日立製作所 中村 雄一
OpenID Foundationで策定が進むプロファイルである「Financial-grade API(FAPI)」へのKeycloakの対応のための開発を筆者のチームで進めています。昨年度の活動状況はこちらの記事に紹介しています。その後、Keycloakコミュニティの中でもFAPI対応への関心が高まり、日立の 乗松さんを技術リーダーとしてFAPI-SIG(Special Interest Group)が立ち上がりました。Keycloakコミュニティでは初となるSIGとなります。本記事ではFAPI-SIGを紹介します。
FAPI-SIGの活動概要
FAPI-SIGの活動は、GithubのKeycloak Project配下の、kc-sig-fapiリポジトリで実施されています。活動状況はオープンで、Projectタブを見ると開発の進捗もわかるようになっています。記事執筆現在、FAPI Certificationの取得に向けた活動、CIBAの対応のための開発、Client Policyのエンハンス、が行われています。
FAPI Certificationの取得
OpenID FoundationのFAPI Conformance Testをパスし、FAPI Certificationの取得を目的として、テスト環境の整備と自動化のための試みが行われています。テストの実行の仕方もkc-sig-fapiリポジトリのトップページに記載されています。

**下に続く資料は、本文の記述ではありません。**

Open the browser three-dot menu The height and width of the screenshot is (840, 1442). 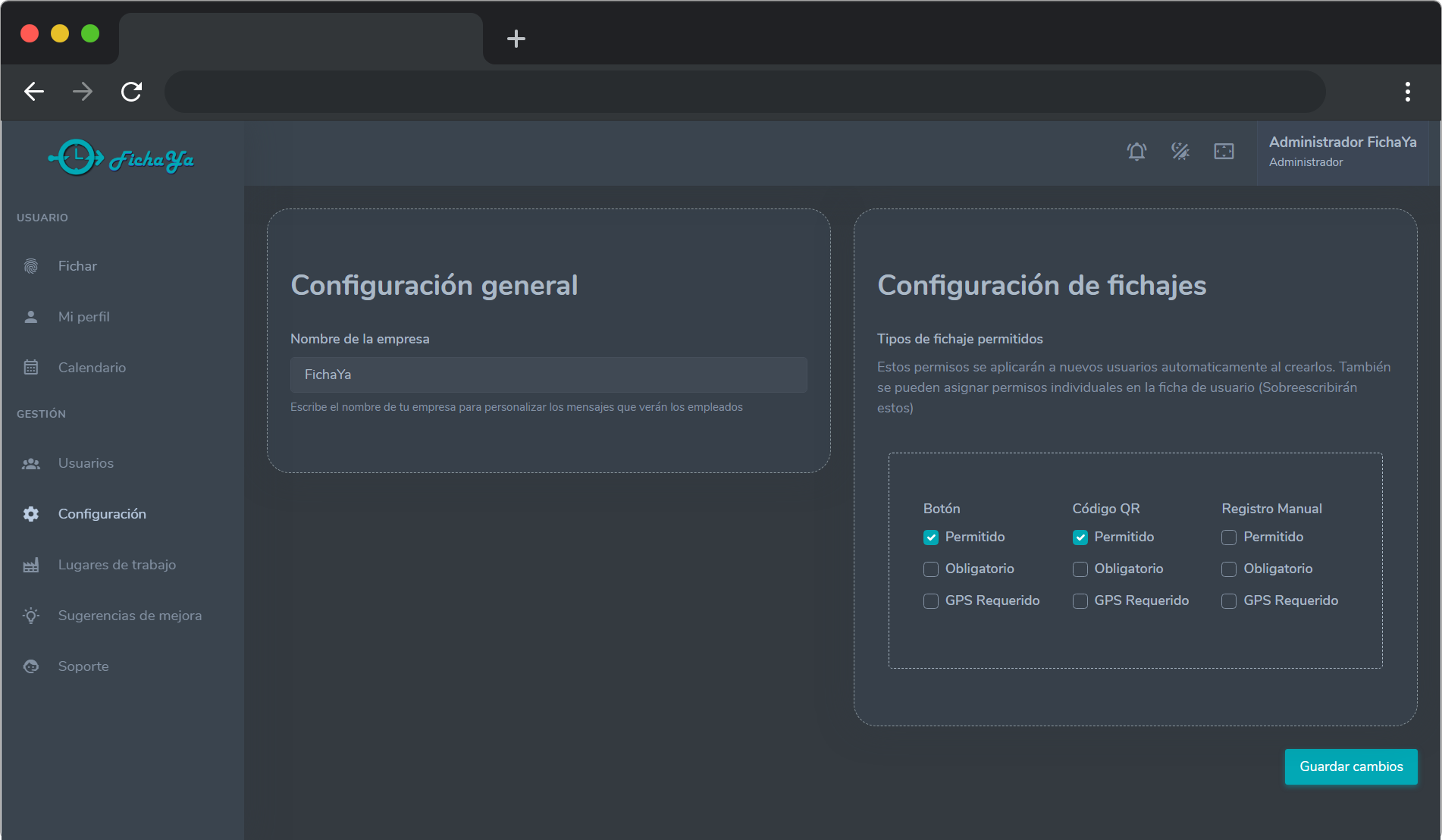[x=1407, y=92]
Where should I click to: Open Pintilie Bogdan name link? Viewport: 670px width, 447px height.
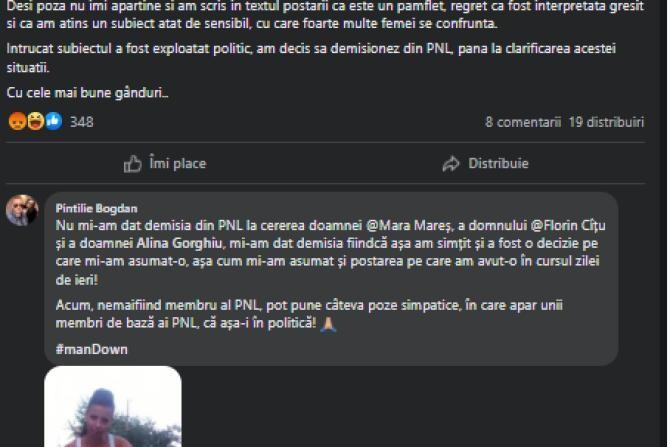point(97,209)
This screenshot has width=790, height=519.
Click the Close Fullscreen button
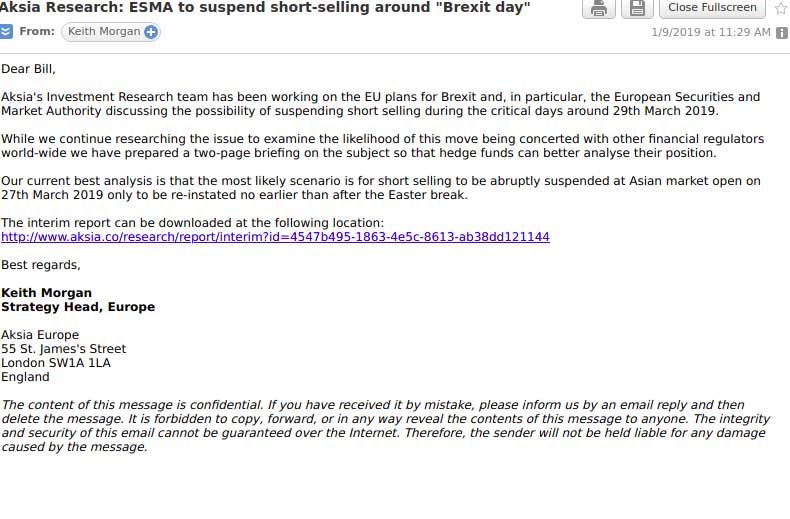point(712,8)

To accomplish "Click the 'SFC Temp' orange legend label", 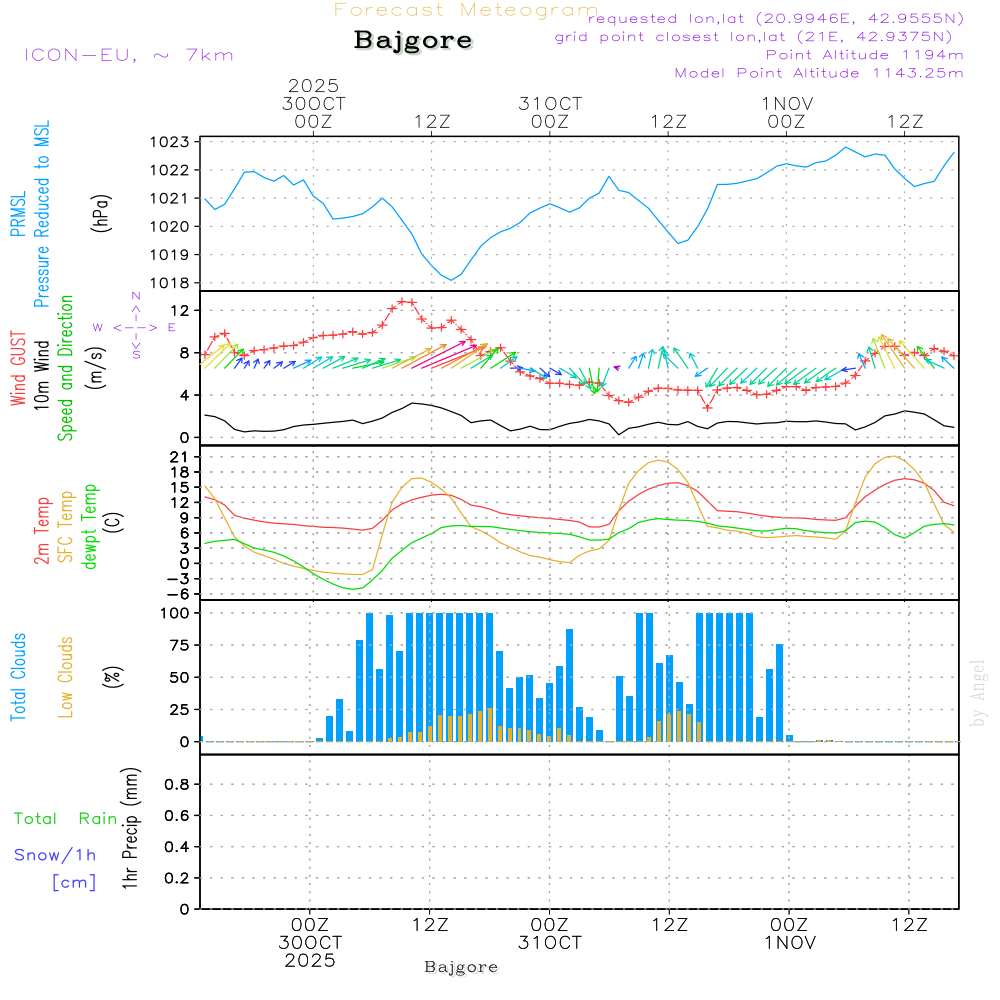I will pyautogui.click(x=66, y=527).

記事執筆時点で、Conformance Testを開発環境でパスすることができるようになっています。
CIBAへの対応
OAuthのフローの中で認証デバイスを分離する規格である、FAPIのCIBA(Client Initiated Backchannel Authentication)プロファイルへの対応を目的としたプロジェクトです。開発規模が大きくなるため、作業リポジトリを設け、5人ほどの開発者によって分担して開発が順調に進んでいます。
Client Policyのエンハンス
KeycloakがFAPIに対応した機能を備えたとしても、設定・運用面で問題があります。例えば、KeycloakをFAPI用に設定しようとする場合、従来のKeycloakでは、全部のクライアントに対してFAPIが設定されてしまいますので、FAPIを使いたくないクライアントがある場合に困ります。またFAPIを設定する場合も設定項目が膨大で設定が大変です。
このような問題を解決するために、Client Policyというクライアント単位の設定のためのフレームワークが乗松さんを中心に開発され、Keycloak 12より取り込まれています。本フレームワークの概要については、こちらの講演資料を参照ください。このClient PolicyはKeycloak 12では隠し機能の状態であり、これを使えるようにするためのREST APIや画面の整備、またClient Policyの設定部品の整備も進められています。
参加するには
FAPIの仕様は日々エンハンスされていますので、Keycloak側でも継続な対応が必要になってきますので、開発協力者が常に求められる状況にあります。開発に興味がある方は、kc-sig-fapiリポジトリのIssueをウォッチし、自分でも手を上げられそうなものに参加するとよいでしょう。また、Web会議の予定と議事録もFAPI-SIGディレクトリで公開されており、Web会議に参加し議論することもできます。